▶ What this task involves:
Quote word for word from the line holding "You are a computer-use agent. 800x450 pixels." to the last line below, including both, and omit any pictures.

▶ Supplied material:
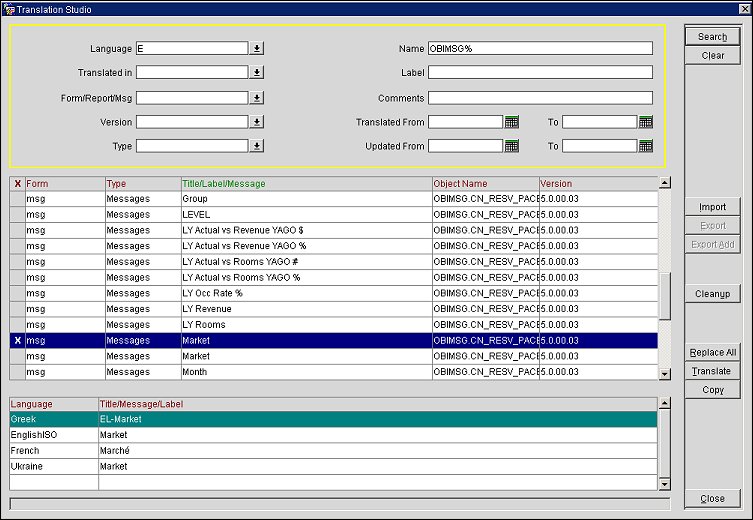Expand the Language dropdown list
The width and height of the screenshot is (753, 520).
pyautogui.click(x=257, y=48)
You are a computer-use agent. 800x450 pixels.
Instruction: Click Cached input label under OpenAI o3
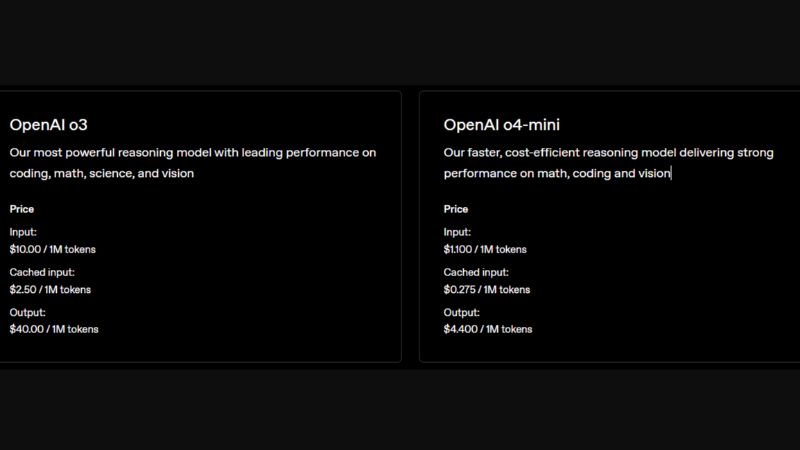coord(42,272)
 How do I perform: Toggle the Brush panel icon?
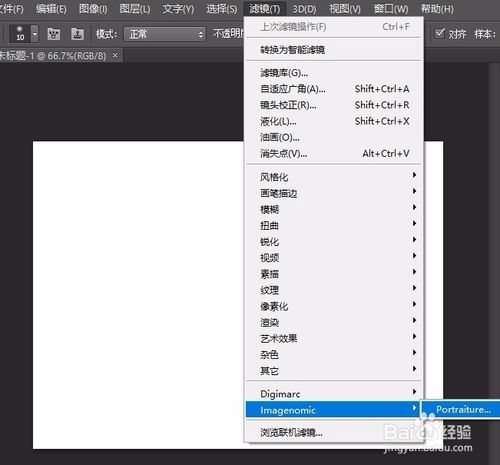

▶ Solution:
You are a computer-use agent. 800x450 pixels.
Instruction: Click Cached input label under OpenAI o3
coord(42,272)
 How do I perform: Toggle the Brush panel icon?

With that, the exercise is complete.